One of the extreme things you can do is declare war. Unlike Polak above, I could actually live with the conventional military system in SP2 - it's far more versatile than Global Power's equivalent, which was very basic - but I'd agree it's certainly nothing to write home about. SP2 isn't actually turn-based - the whole thing runs continuously, but you can pause time on the overall global display or on the battle screen if you want to give orders. But that said, don't expect anything visually impressive from the battles: all you'll get is simple icons moving slowly around on a very basic top-down map of the combat area. You can say that it probably looks like a military data display would look - and if that doesn't spoil your immersion then great. But if you need to see the smoke and the missiles and the explosions of combat, you won't be happy.

Then, of course, there's the nuclear option. If your country's kitted out with strategic nuclear weapons (and if it isn't you can research them at a huge cost in time and money) you can go into Strategic Mode and plan ballistic missile attacks on your opponents. You can use fixed ICBM emplacements or a submarine fleet which you'll already have positioned in the normal map. The map will display a range circle for the selected delivery system, you just target with a click, press 'Launch', and watch the fireworks. The missiles arc over to the target, there's a satisfying boom, and then everyone in the world declares war on you. Military units will flood in from all directions, and sometimes (strangely, only sometimes) other nuclear-armed parties will launch on you. You can then spend a few minutes getting beaten senseless, before using the ceasefire option available for each opposing nation to simply 'switch off' the war. Which is odd. The fact is that while nuclear attacks are a great way to make everyone hate you and get you attacked, they don't actually do much. Cities and military bases you hit carry on as normal, and if countries' populations are reduced by such attacks then it doesn't really show.

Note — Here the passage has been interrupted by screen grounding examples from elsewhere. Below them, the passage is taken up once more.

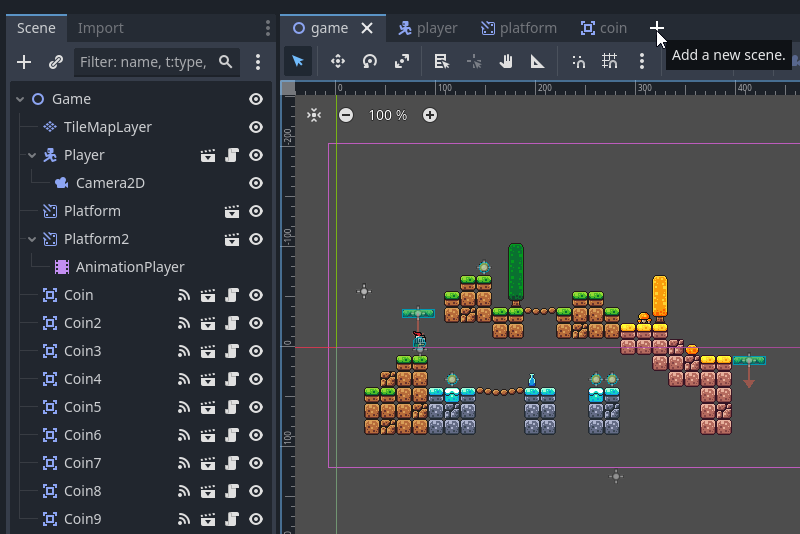Choose the Scale mode tool
Viewport: 800px width, 534px height.
402,61
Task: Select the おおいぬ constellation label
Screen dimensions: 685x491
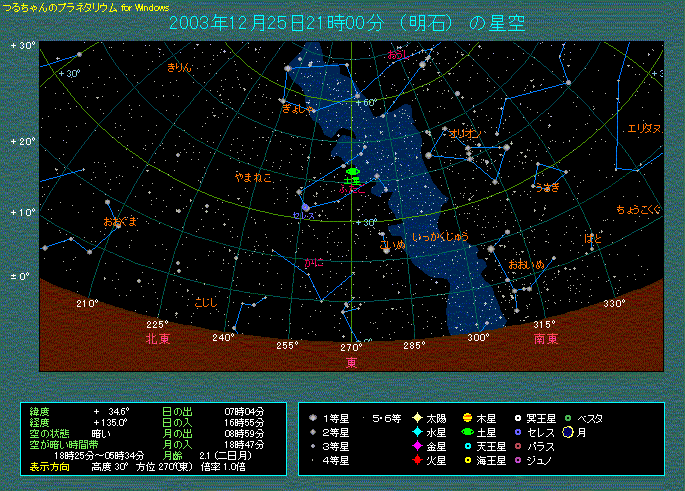Action: (x=526, y=264)
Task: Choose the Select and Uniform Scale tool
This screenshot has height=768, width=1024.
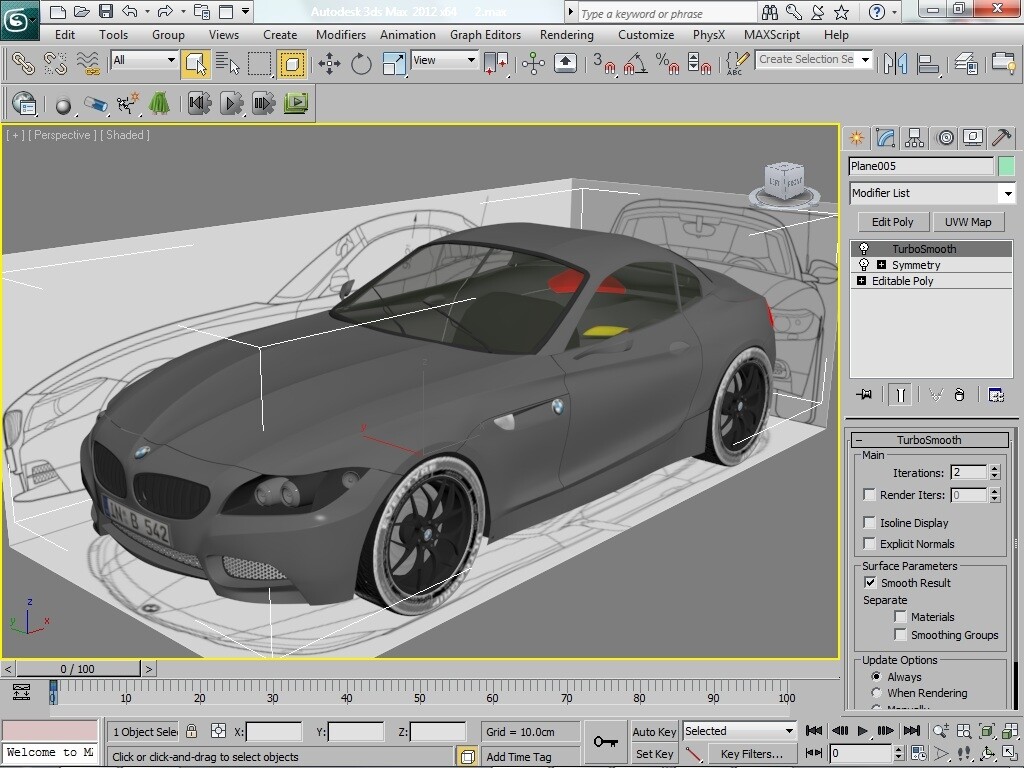Action: 391,63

Even those like me who (perhaps perversely) liked to play Shadow President to see how friendly we could get everyone to be won't have much to do here. The diplomatic options are interesting - you can create treaties and invite countries to sign up to them - but they don't seem to make much of an impact. Countries will always like you more as time goes on (assuming you're not at war with them) - but the level creeps up painfully slowly. There's certainly no "dispatch diplomatic envoy" option that will show relations jump up as there was in Shadow President.

And that basically sums the game up for me: there's lots to do, but none of it really does anything. It was a brave attempt to get a global-level simulation that's fun to play, but the novelty tends to wear off once you realise you're basically trying to steer a luxury ocean liner with the rudder off a training dinghy. Nothing you do will make that much difference, and there isn't really anything to aim for.

PS - Also, the game uses a protection system called StarForce, and while the debate rages on about whether it should be classed as malware, or whether it actually harms your computer, I can tell you that having typed a code in wrong on trying to install SP2 last, the system now won't let me reinstall it (it's not great, but it's the only game of its kind and scope I know, so I do still play from time to time). I'm still working on that. And yes, I DO have an original copy.

Oh. It did turn into a full-scale review, didn't it? Sorry.